What to work on:
Reproduce every line of the records below, requests included, scaling each coordinate in the answers by 0.45 and rounding to the nearest whole number, with halves rounded up. Leave the numbers in the requests unchanged, and omit the pictures from your output.

Screenshot and document pointing records:
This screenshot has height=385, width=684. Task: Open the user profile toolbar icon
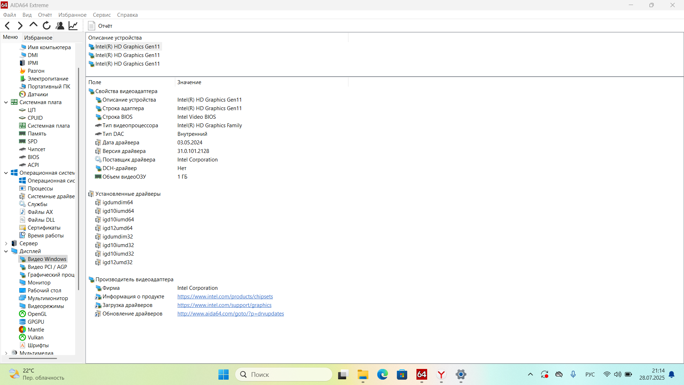point(60,26)
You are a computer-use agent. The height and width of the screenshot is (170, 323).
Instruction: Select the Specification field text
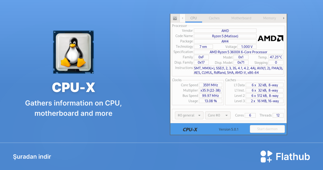239,52
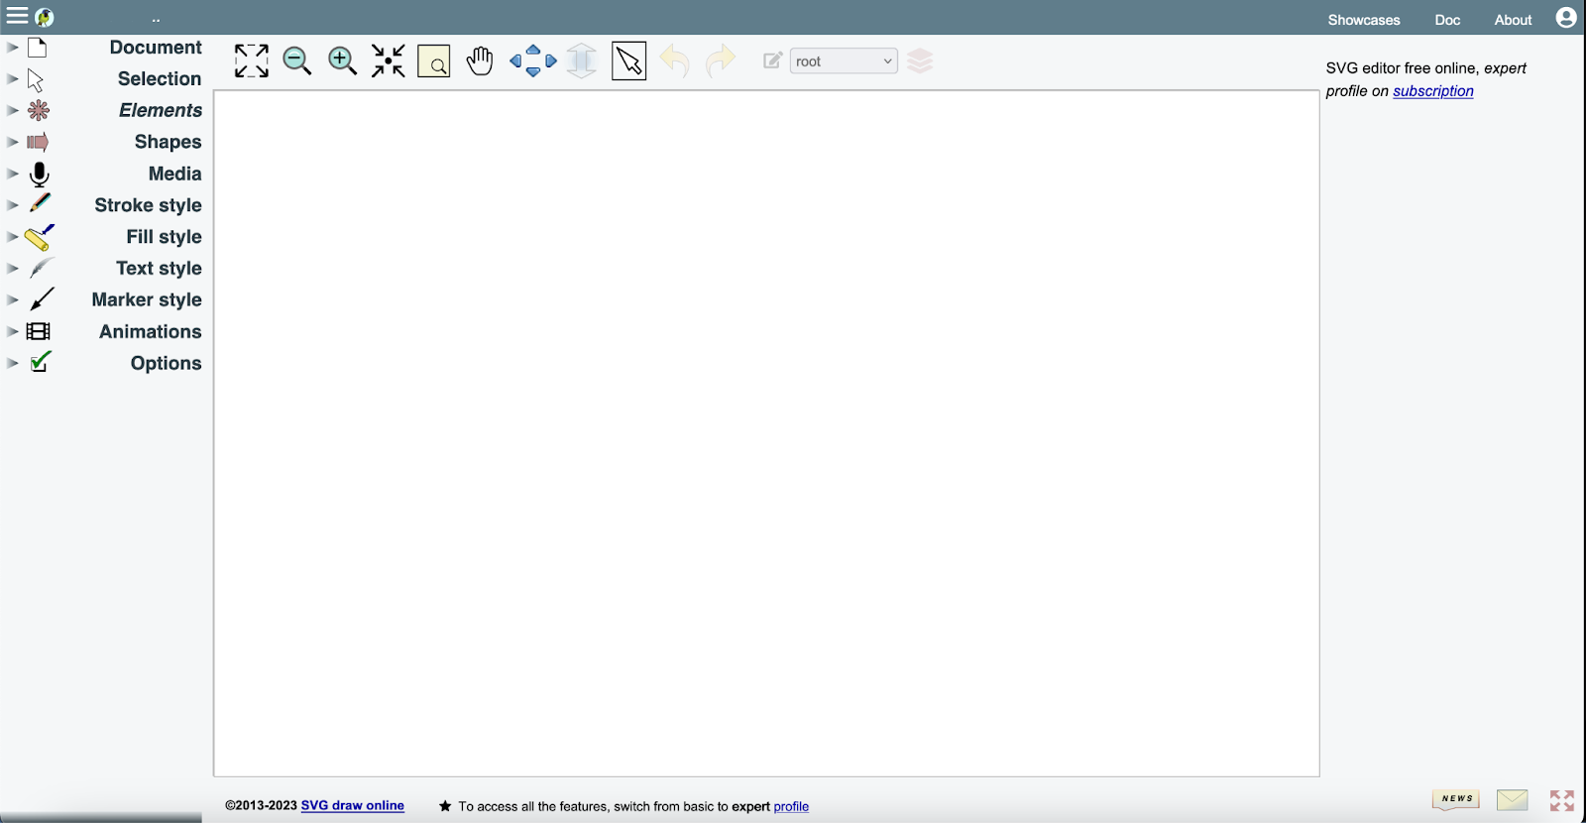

Output of the task:
This screenshot has height=385, width=684. Task: Open the user profile toolbar icon
point(27,12)
You are a computer-use agent. The height and width of the screenshot is (170, 323).
Instruction: Select the Specification field text
108,23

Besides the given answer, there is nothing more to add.